The test results for a man in North Korea suspected of being the country’s first official coronavirus case were “inconclusive,” a World Health Organization (W.H.O.) official told Reuters on Wednesday.
North Korea continues to deny that it has any confirmed Chinese coronavirus cases. Had it been confirmed, this suspected case would have been the country’s first officially acknowledged infection. As Breitbart News reported last month, South Korean media, citing North Korean sources, estimate that about 500 people have died from coronavirus in North Korea. The true number of infections remains unknown.
“The person was tested for COVID-19 [Chinese coronavirus], but test results were inconclusive,” Dr. Edwin Salvador, W.H.O. representative for North Korea, said in an email to the news agency.
“As many as 64 first contacts and 3,571 secondary contacts of the suspected case have been identified and quarantined in government facilities for a period of 40 days,” Salvador added. Such an extreme reaction casts doubt on North Korean officials’ claims that the man’s test was “inconclusive.”
On July 26, North Korean state media reported that dictator Kim Jong-un had declared a national “top-class” emergency alert and locked down the city of Kaesong, which borders South Korea. In announcing the emergency, Kim said that “the vicious virus” may have entered the country.
This followed shortly after state media reported that a North Korean defector who had recently snuck back into the country from the South was presenting coronavirus symptoms. State media reports at the time purposefully omitted if the suspected case had been tested for coronavirus, saying only that an “uncertain result was made from several medical check-ups,” Reuters reported.

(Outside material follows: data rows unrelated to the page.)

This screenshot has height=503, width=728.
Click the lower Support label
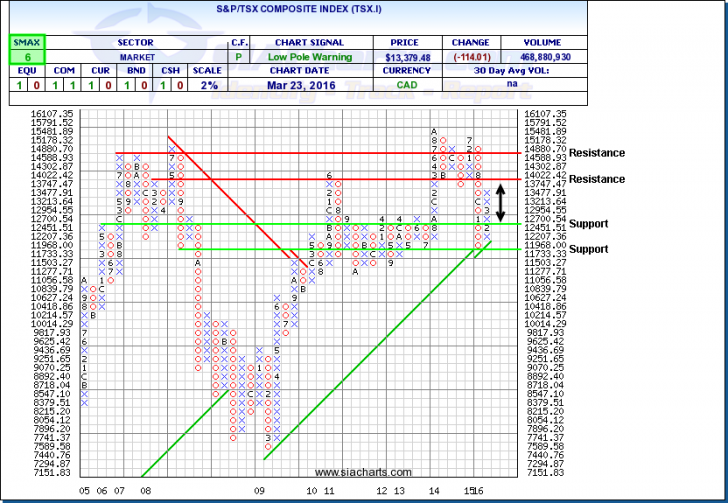pos(591,248)

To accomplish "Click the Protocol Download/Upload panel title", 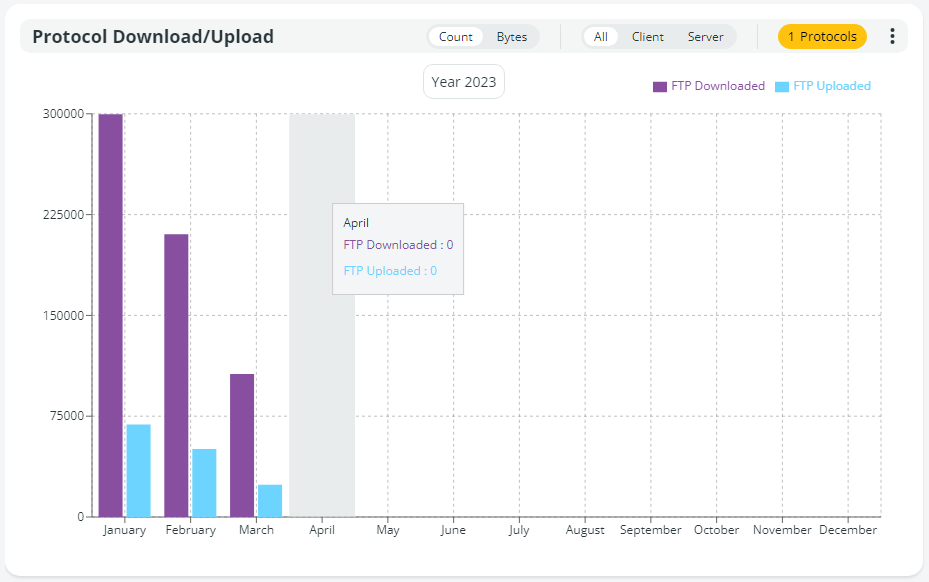I will point(153,37).
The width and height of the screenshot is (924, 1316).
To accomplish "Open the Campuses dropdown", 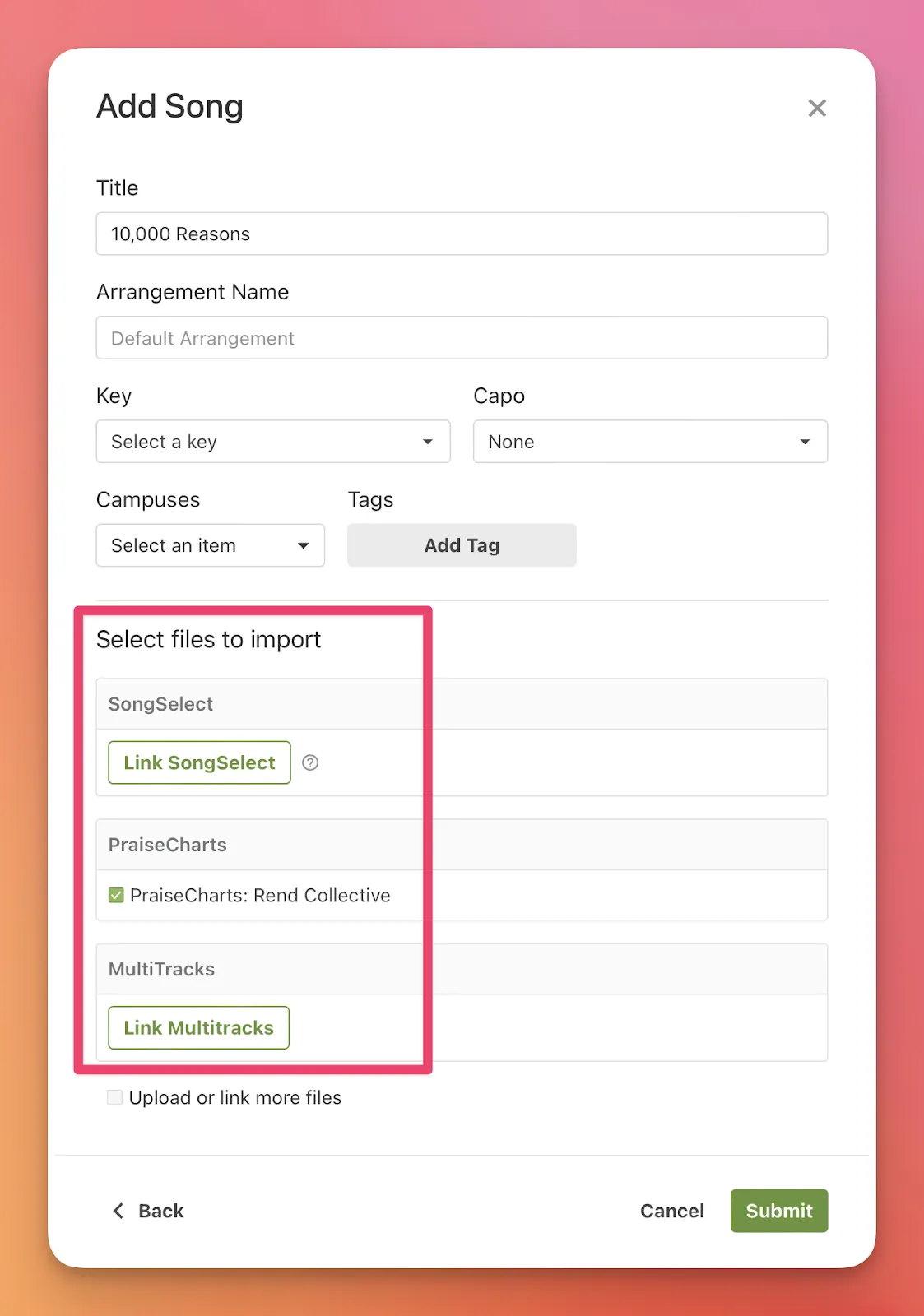I will pos(210,545).
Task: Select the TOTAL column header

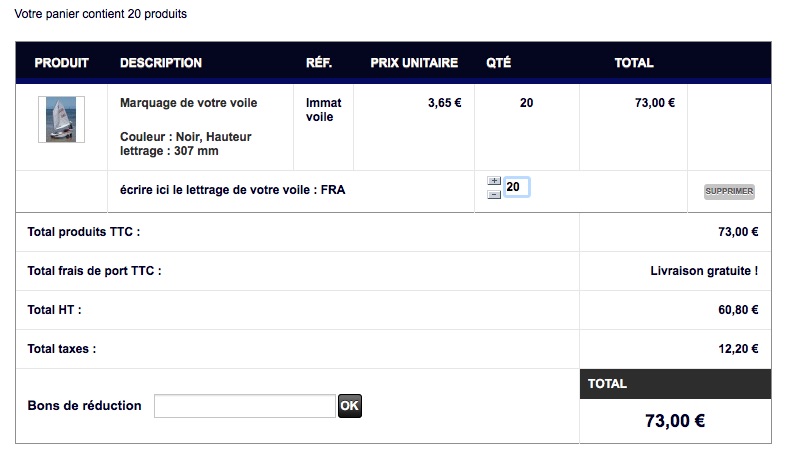Action: (634, 63)
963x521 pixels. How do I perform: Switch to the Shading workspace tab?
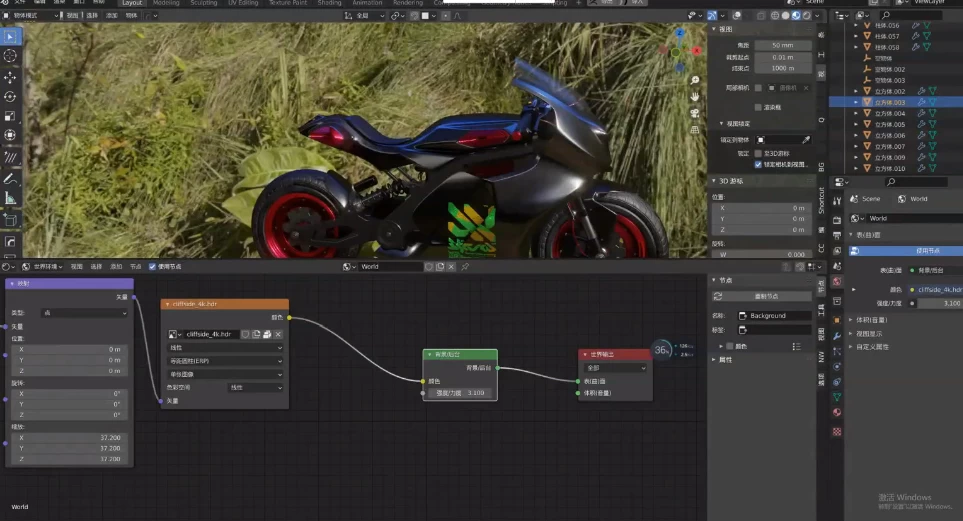[329, 3]
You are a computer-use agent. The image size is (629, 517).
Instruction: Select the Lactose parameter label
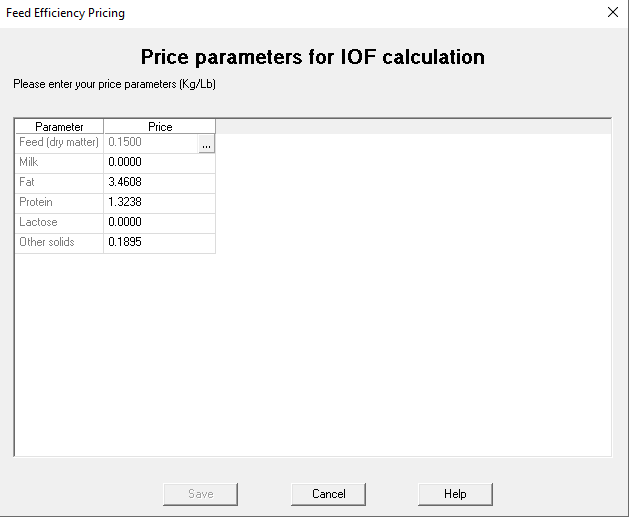point(59,223)
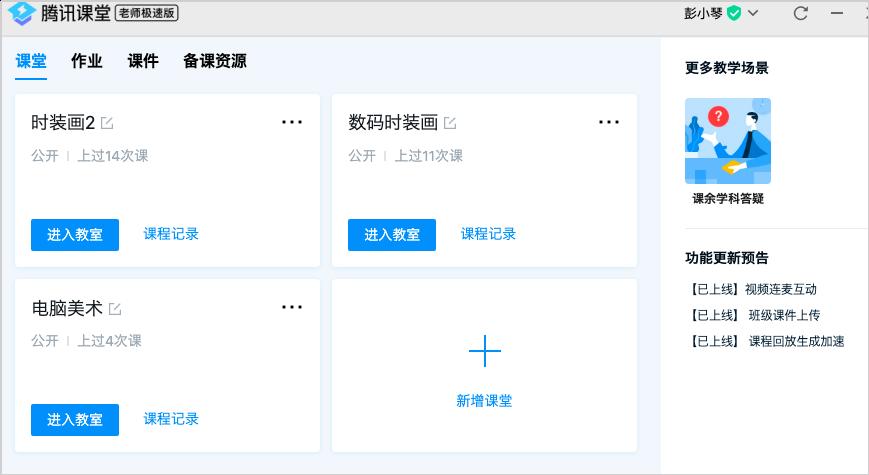Screen dimensions: 869x475
Task: Open the three-dot menu for 时装画2
Action: 292,122
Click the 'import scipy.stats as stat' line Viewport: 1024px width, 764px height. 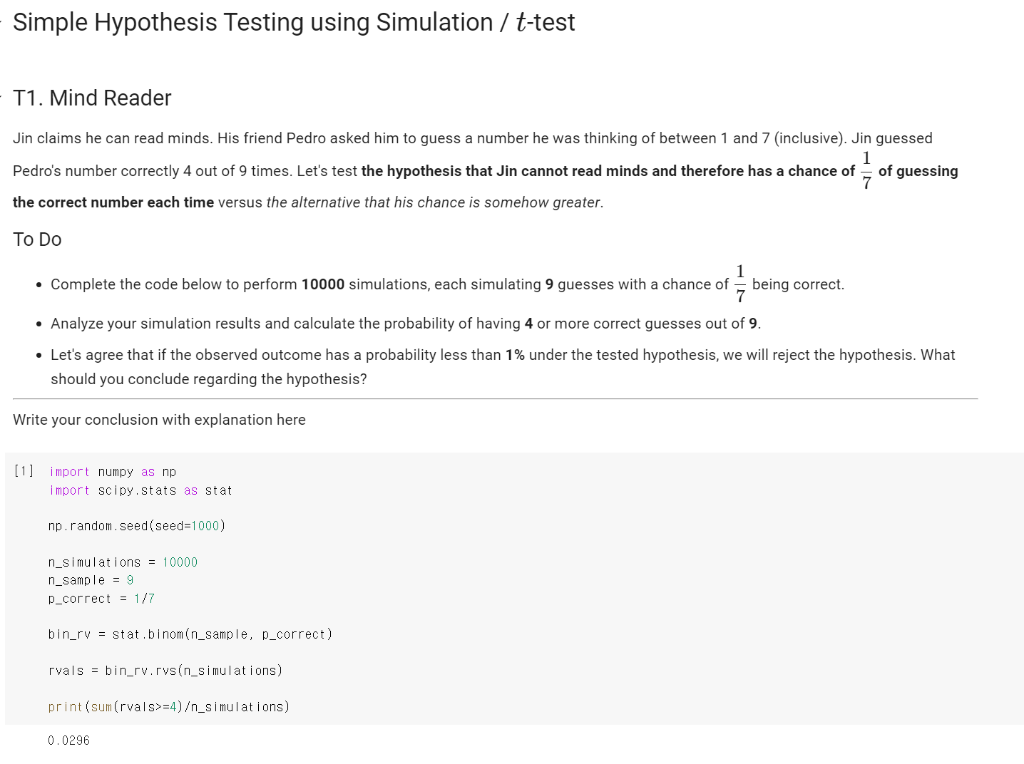tap(140, 490)
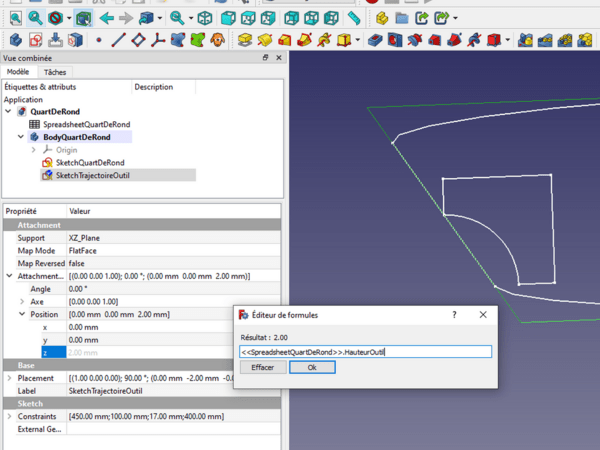Click the formula expression input field
Image resolution: width=600 pixels, height=450 pixels.
365,352
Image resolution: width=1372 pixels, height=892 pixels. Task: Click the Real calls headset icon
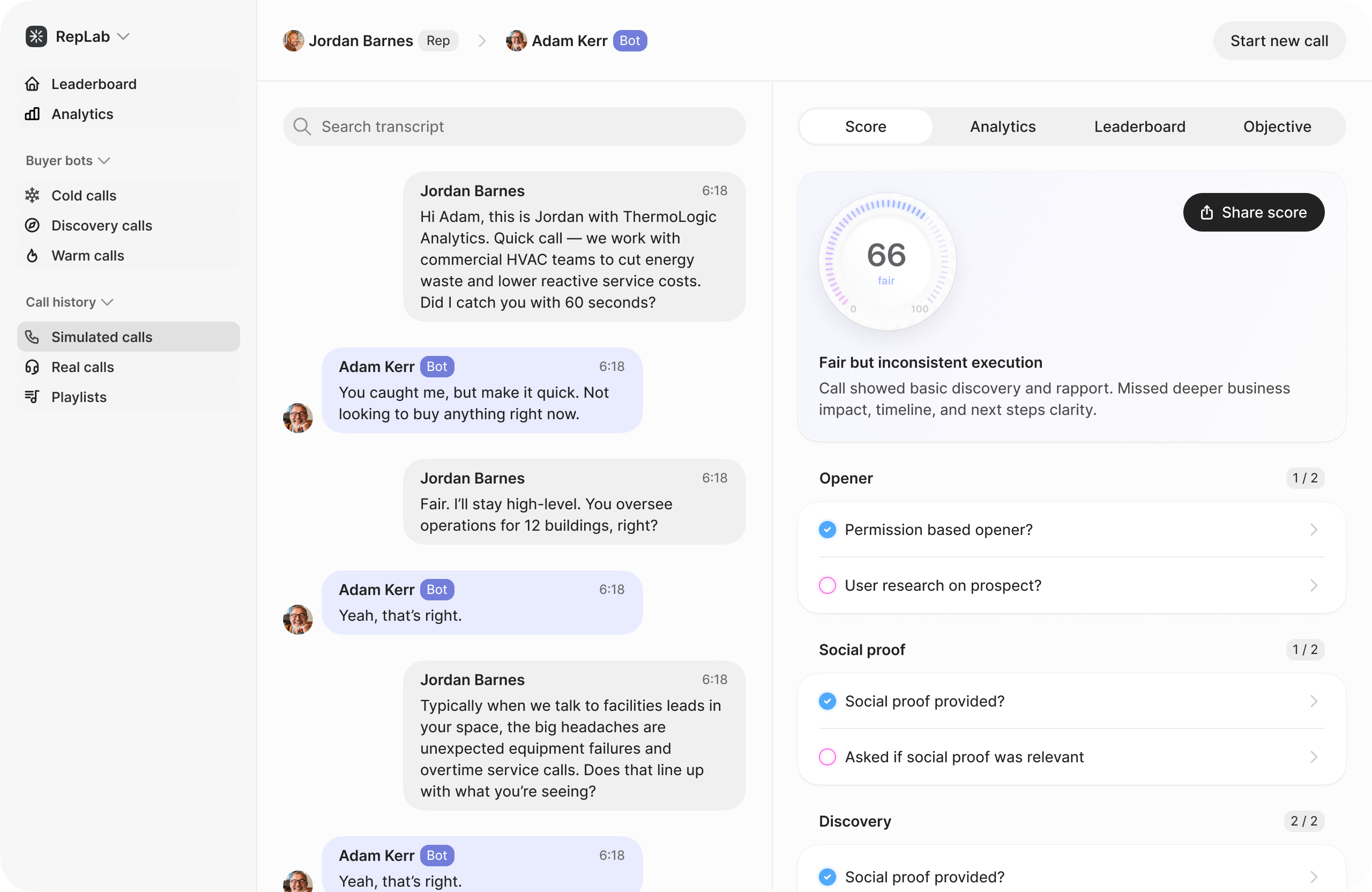point(32,367)
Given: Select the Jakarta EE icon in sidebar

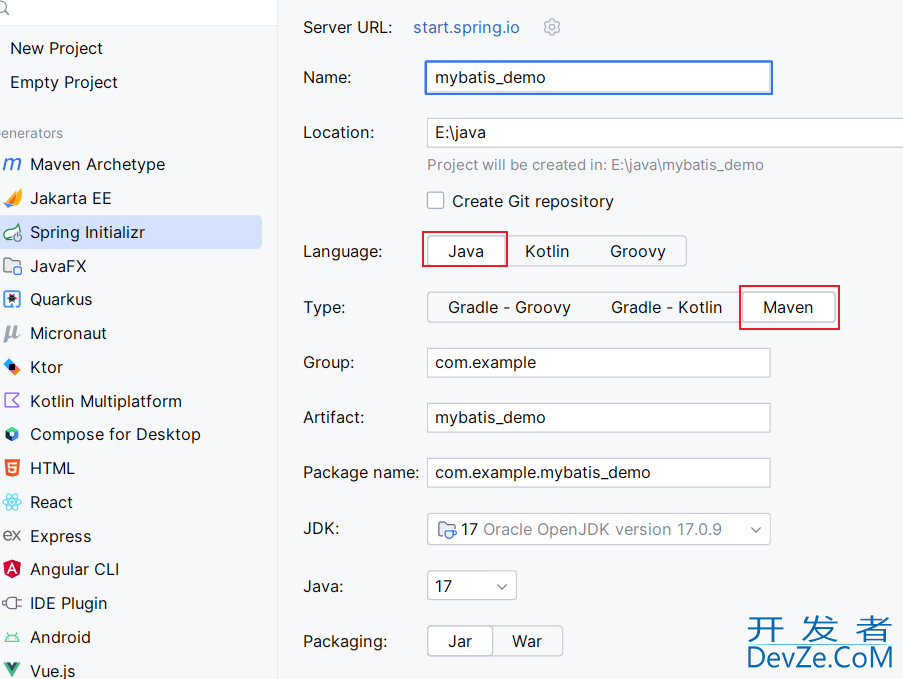Looking at the screenshot, I should [12, 198].
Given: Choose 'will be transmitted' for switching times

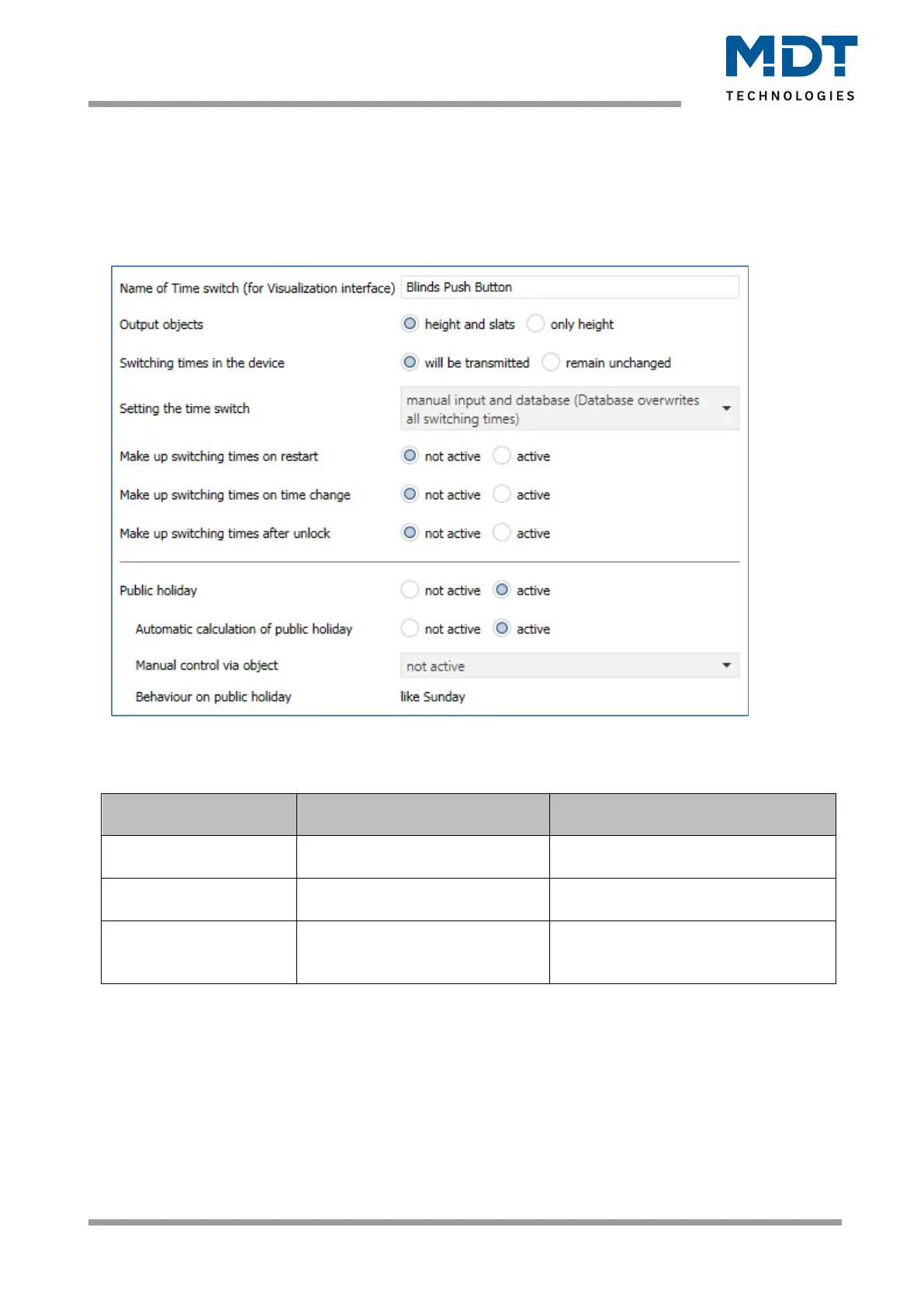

“Kaesong remains under lockdown, and household doctors continue to conduct surveillance in the city,” the W.H.O.’s Salvador said on Wednesday.
On June 16, South Korea confirmed that North Korea blew up an inter-Korean liaison office in Kaesong amid heightened diplomatic tensions between the two technically warring nations. North Korean state media claimed Kim Jong-un was infuriated over what he perceived as South Korea’s failure to stop leafleting campaigns against the North. The established practice sees North Korean defectors and human rights activists in South Korea send anti-Pyongyang leaflets over the border to North Korea via balloons.